I have two processes. Process 1 renders a simulation using DirectX11, while process 2 performs calculations using CUDA. Naively running both processes in parallel causes unacceptable stuttering of the simulation, as process 2 steals too much GPU time from the simulation.

I want to maintain a stable 30fps for the simulation while performing CUDA calculations whenever process 1 is idle and not using DirectX. How can I configure the system to ensure that process 1 (or DirectX) always gets GPU priority when requested?

Alternatively, is it possible to artificially slow down the CUDA calculations by inserting sleep commands to give process 1 more GPU time?

I’m not aware of any settings or any method to tell the GPU to adjust the priority of graphics work relative to CUDA/compute work.

It is certainly possible to slow down the rate at which you issue CUDA kernels by modifying your CUDA code, and it might be that such adjustment would improve your observations, I don’t know.

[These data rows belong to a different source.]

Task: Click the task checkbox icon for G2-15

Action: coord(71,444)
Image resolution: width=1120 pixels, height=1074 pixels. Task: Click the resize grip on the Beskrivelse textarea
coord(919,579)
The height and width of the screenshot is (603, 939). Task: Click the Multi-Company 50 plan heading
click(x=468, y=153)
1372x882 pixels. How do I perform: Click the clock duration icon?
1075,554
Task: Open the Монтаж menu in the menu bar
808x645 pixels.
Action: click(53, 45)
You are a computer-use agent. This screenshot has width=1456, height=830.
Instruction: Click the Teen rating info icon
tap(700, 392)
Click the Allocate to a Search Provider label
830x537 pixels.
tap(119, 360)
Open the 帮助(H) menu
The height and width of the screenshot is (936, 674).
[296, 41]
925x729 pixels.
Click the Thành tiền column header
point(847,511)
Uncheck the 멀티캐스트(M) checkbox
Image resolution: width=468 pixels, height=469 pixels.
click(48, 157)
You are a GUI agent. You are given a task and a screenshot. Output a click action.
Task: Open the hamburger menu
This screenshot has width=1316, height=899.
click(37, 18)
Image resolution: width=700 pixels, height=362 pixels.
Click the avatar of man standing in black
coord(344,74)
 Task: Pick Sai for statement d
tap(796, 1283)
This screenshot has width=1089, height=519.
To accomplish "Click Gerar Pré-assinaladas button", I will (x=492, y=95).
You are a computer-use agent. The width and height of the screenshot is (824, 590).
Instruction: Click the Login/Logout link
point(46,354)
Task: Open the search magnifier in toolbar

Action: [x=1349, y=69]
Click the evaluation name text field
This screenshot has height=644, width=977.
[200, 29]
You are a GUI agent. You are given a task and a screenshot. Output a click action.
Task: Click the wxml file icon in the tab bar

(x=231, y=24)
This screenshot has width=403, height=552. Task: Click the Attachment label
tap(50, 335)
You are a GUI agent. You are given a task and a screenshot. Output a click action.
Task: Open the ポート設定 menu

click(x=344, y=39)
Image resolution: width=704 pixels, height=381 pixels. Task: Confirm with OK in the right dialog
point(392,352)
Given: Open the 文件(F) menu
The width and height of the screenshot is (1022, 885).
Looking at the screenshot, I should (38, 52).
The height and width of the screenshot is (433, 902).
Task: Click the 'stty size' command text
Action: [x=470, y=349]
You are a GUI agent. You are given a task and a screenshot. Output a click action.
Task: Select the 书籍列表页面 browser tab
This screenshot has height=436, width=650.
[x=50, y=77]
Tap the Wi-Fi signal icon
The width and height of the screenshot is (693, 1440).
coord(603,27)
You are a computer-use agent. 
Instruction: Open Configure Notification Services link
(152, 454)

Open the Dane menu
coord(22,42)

Also, if I were attempting something like this, I would prefer trying it on a cc6.x (Pascal) or later GPU, as these GPUs have better support for preemption. But I don’t know if it would make any actual difference in any particular case.

Finally, you might as another option do some careful profiling to see what is the duration distribution of your GPU kernels. By constructing your GPU work issuance in some way so as to limit the worst-case kernel duration to something on the order of 0.1 seconds or less, you may possibly witness some improvement in the responsiveness of the UI.

I concur with the recommendation of finer granularity for the compute kernels. If I recall correctly, conventional wisdom on UI reponsiveness is that delays below 20 milliseconds are generally imperceptible to humans. So try to keep the runtime of compute kernel below that. Also, check that data transfers between host and device (in either direction) stay below this time limit.

Another approach worth trying in conjunction with finer granularity of compute work is to adjust the relative process priority of the two processes via operating system specific means, with the compute process having lower priority than the rendering process. The higher priority process has, on average, more chances to submit work to the GPU.

A “big mallet” approach would be to use a faster GPU.